Abstract
The aim of this thesis is to investigate the concept of presentational focus and examine its relevance in the Norwegian presentational construction (PC), as compared with French. The information structure in the presentational construction is associated with the introduction of a noun phrase (NP) argument, which serves as the ‘presented’ focus. According to current research, the presentational sentences such as locative inversion and PCs are driven by the requirement of realizing presentational focus. This requirement overrides the linking mismatch caused by the fact that many unergative verbs can appear in the Norwegian and French PC.
The problem with this claim is that even if French seems to allow a rather wide range of verbs in the construction, the amount of verbs actually used is nevertheless far from comparable with the range of verbs used in Norwegian PCs. The presentational constructions which are often cited in the linguistic literature are quite rare and even unacceptable for many speakers of French.
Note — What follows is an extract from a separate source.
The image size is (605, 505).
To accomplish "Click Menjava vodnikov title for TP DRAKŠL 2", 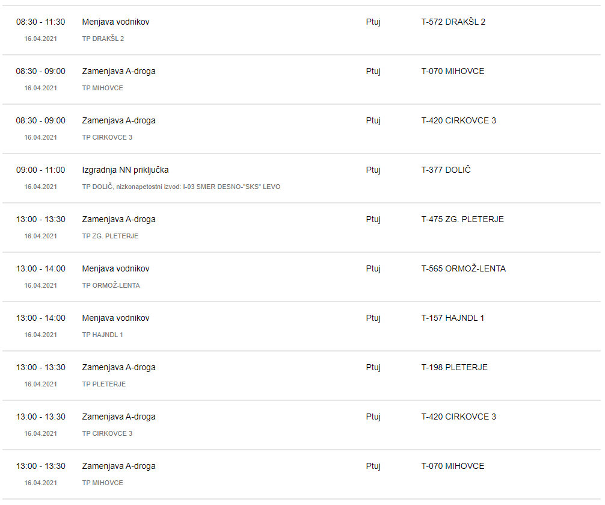I will point(115,22).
So even if there are many verbs that can, in principle, occur in the presentational construction, in practice they usually do not.
The different verb distribution in French and Norwegian is due to the presentational construction’s different communicative functions in the two languages. By looking at the Norwegian PC in terms of theticity I show that many of the grammatical properties associated with the PC are due to non-topicality rather than focus. By examining the focus assignment in Norwegian PCs, I show that the construction has two functions: an entitive and an eventive. This reflects the fact that the PC in Norwegian not only introduces a new referent on the scene, but also has the opportunity to stress the activity denoted by the verb. French PCs on the other hand, are essentially entitive.
The conclusion is that analyses that treat the presentational construction only as the presentation of an NP argument that constitutes the focus of the sentence, fail to capture these cross-linguistic differences between PCs.